== Task description ==
Scan the entries below for the word "Image". Copy out every line in which it occurs.

--- Material supplied Enclosed Below ---

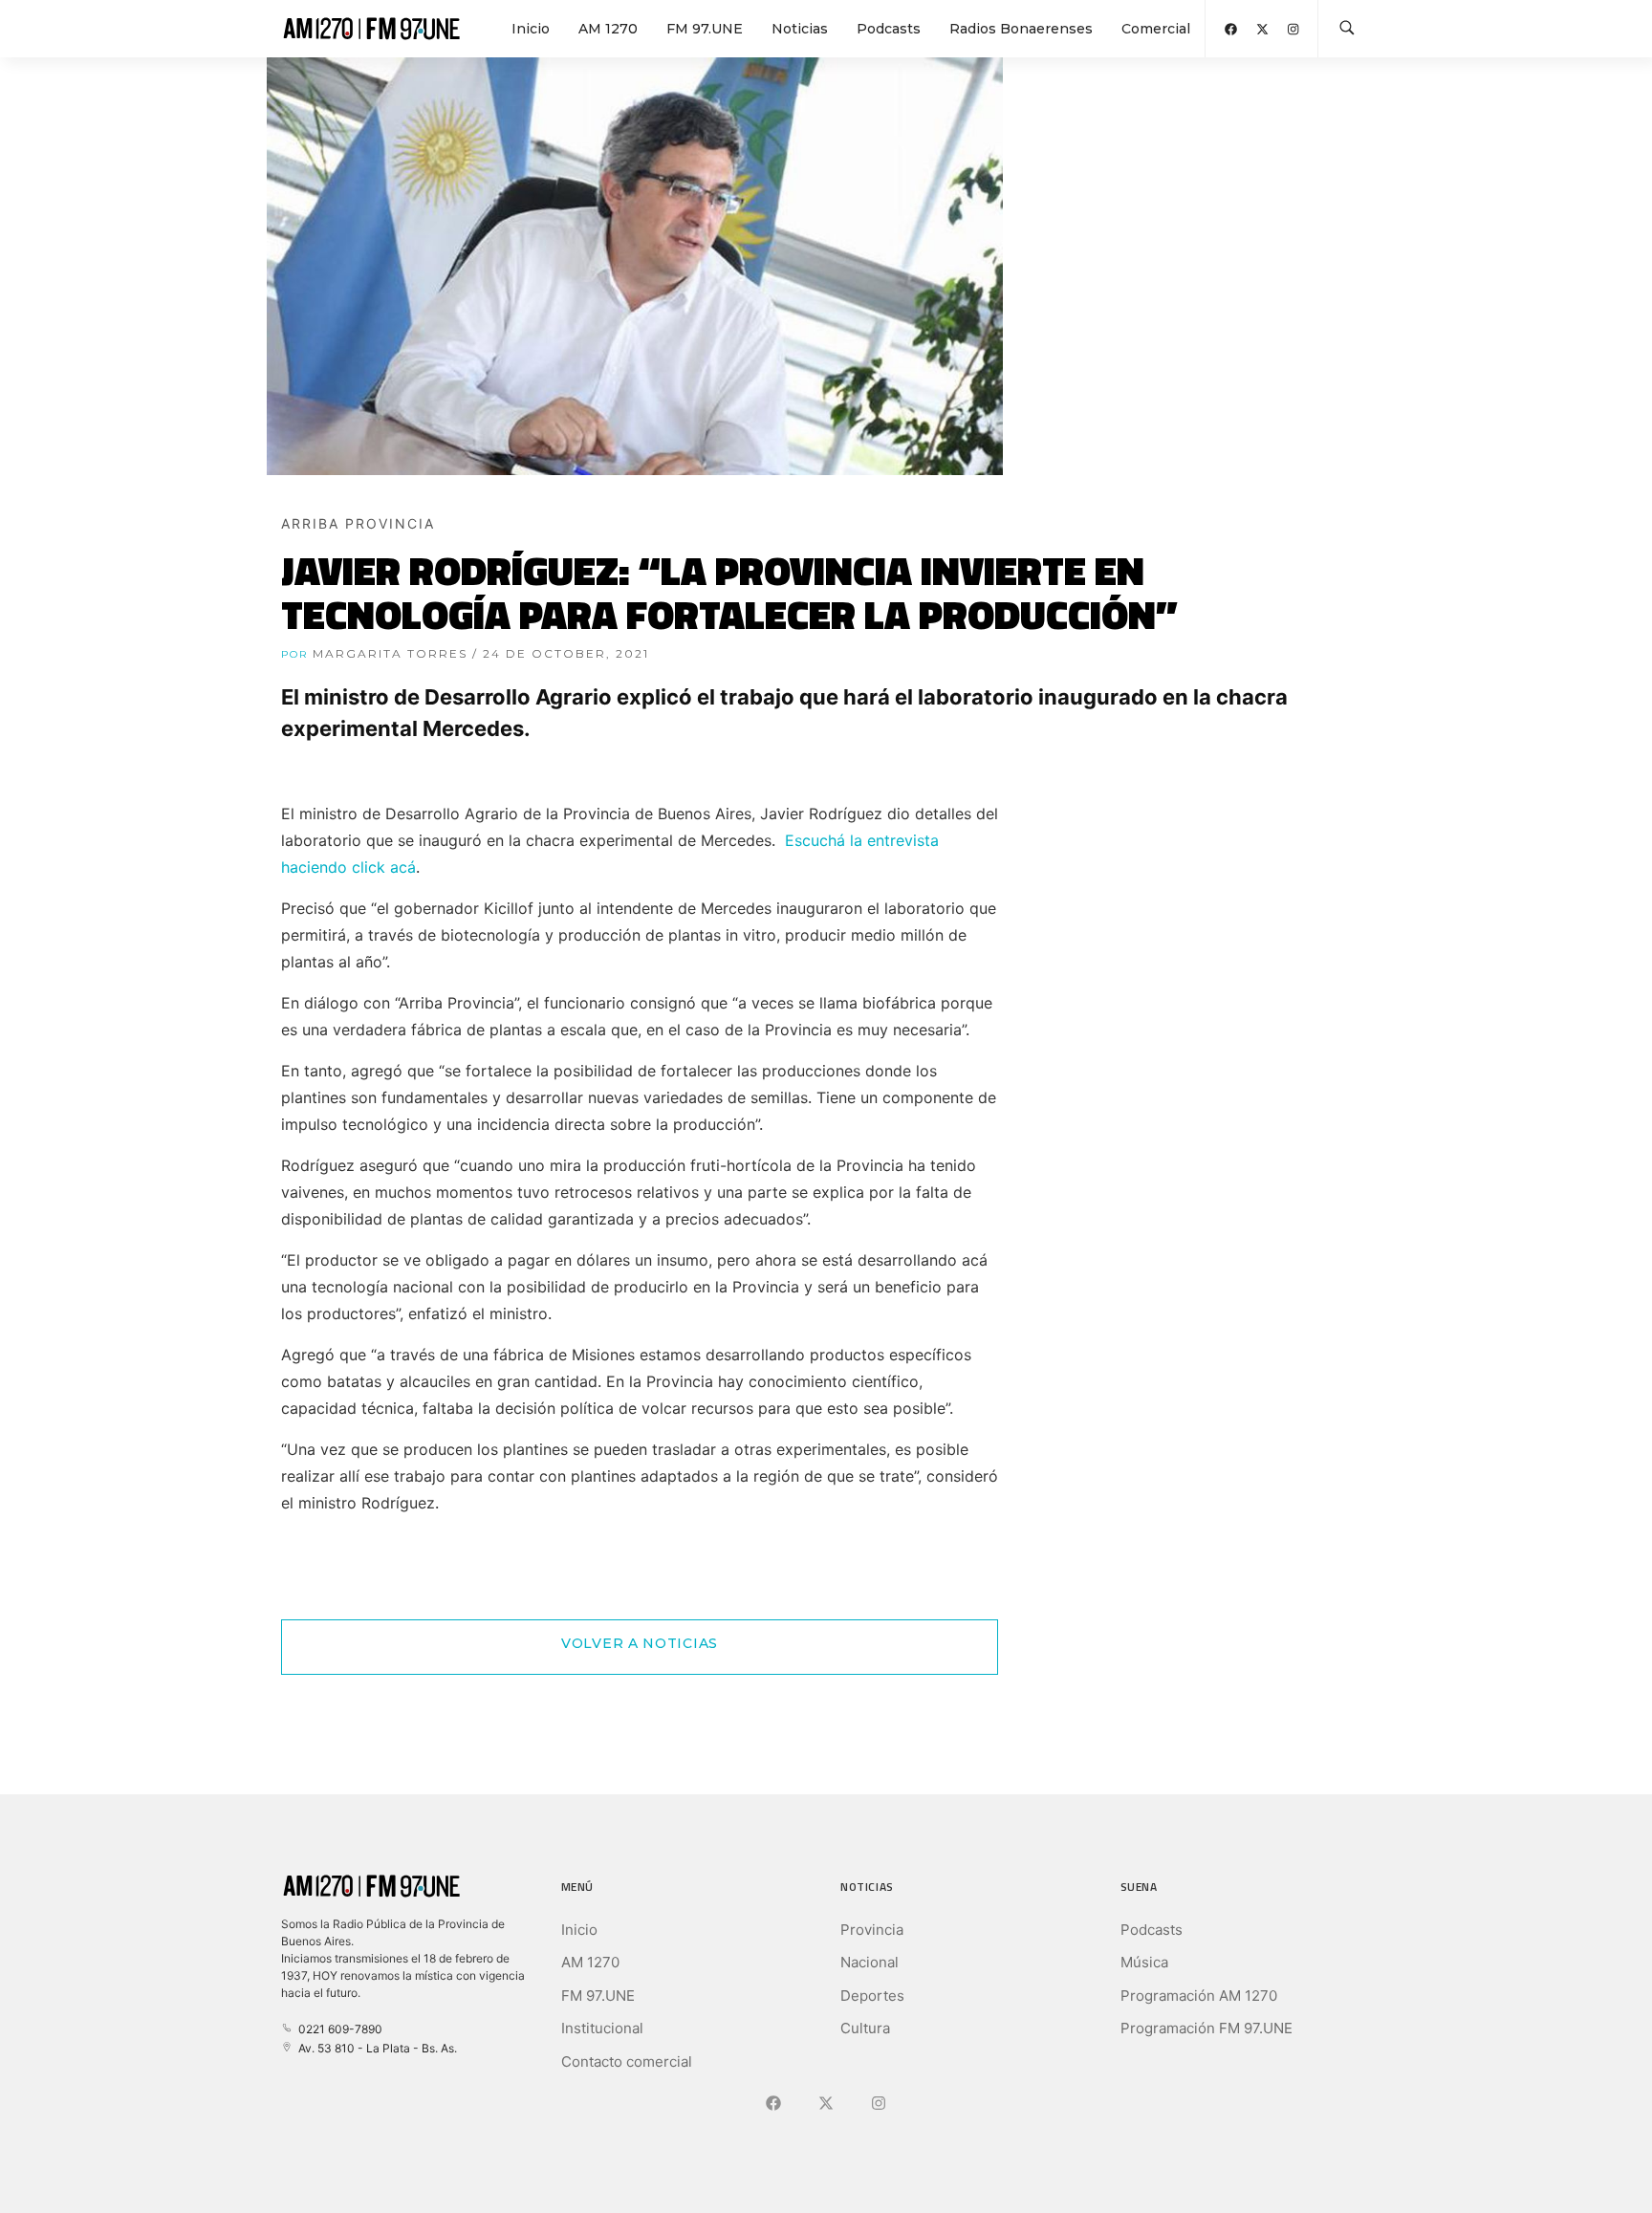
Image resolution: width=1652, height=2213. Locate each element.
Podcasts (889, 28)
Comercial (1155, 28)
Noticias (800, 28)
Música (1144, 1962)
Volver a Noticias (639, 1643)
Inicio (530, 28)
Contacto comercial (626, 2061)
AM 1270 (608, 28)
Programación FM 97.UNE (1206, 2028)
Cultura (865, 2028)
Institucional (602, 2028)
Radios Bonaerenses (1021, 28)
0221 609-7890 (337, 2029)
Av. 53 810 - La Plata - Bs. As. (375, 2048)
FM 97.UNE (704, 28)
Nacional (869, 1962)
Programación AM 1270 (1198, 1995)
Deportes (872, 1995)
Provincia (871, 1929)
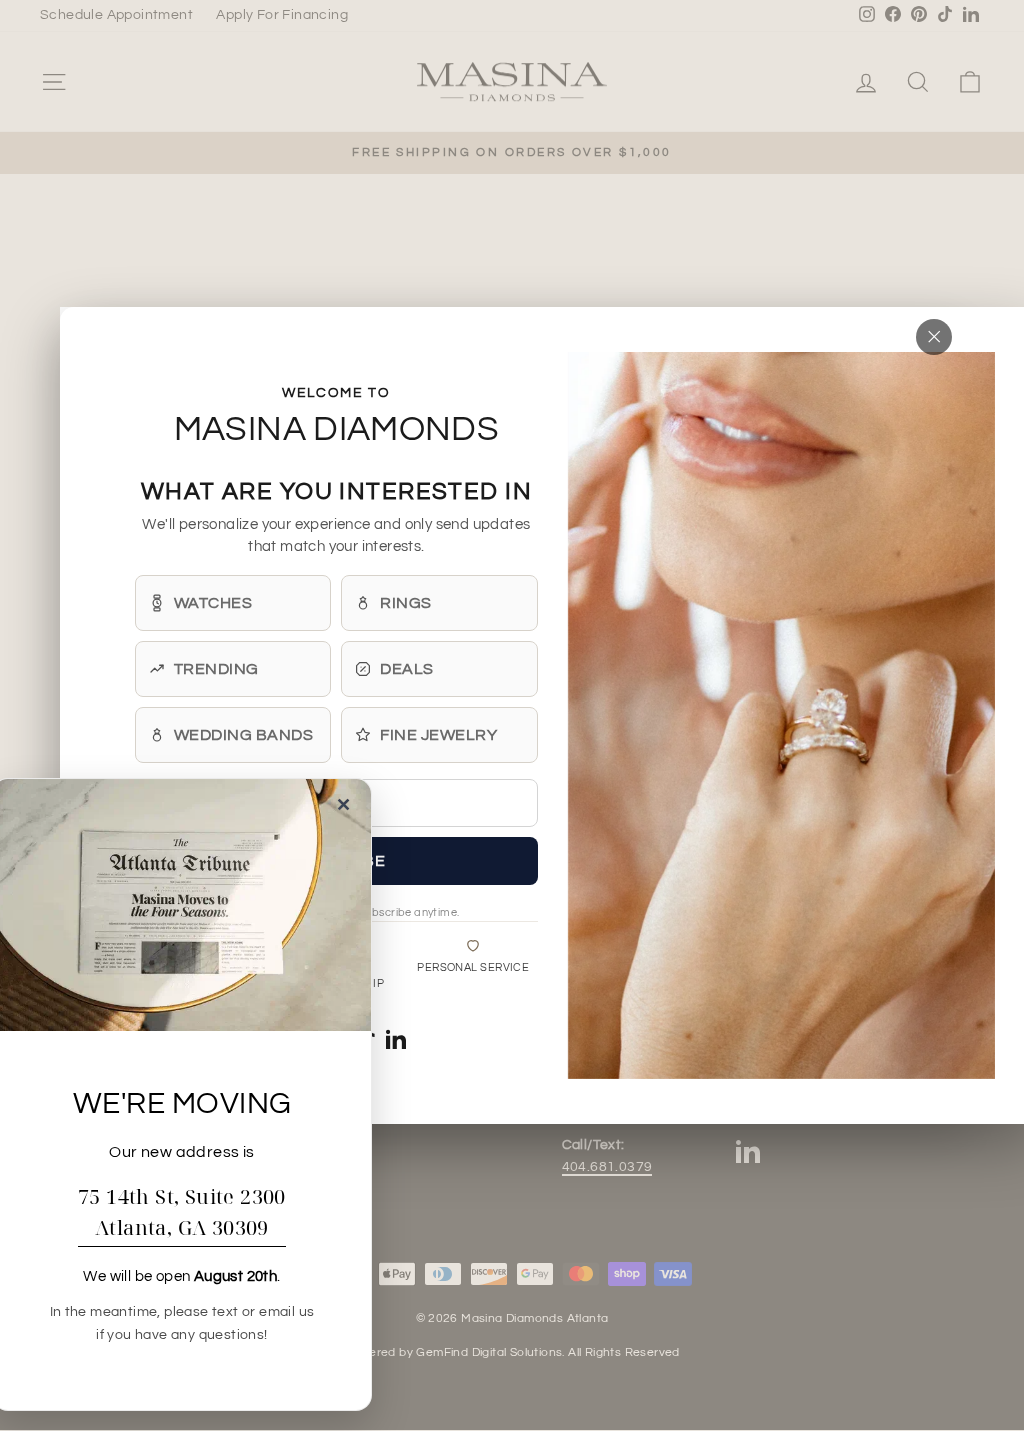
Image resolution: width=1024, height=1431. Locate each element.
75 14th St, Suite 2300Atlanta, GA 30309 (182, 1212)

--- End of Enclosed Material supplied ---

== Solution to the problem ==
Image resolution: width=1652, height=2213. Locate each element.
Image resolution: width=1024, height=1431. Locate each element.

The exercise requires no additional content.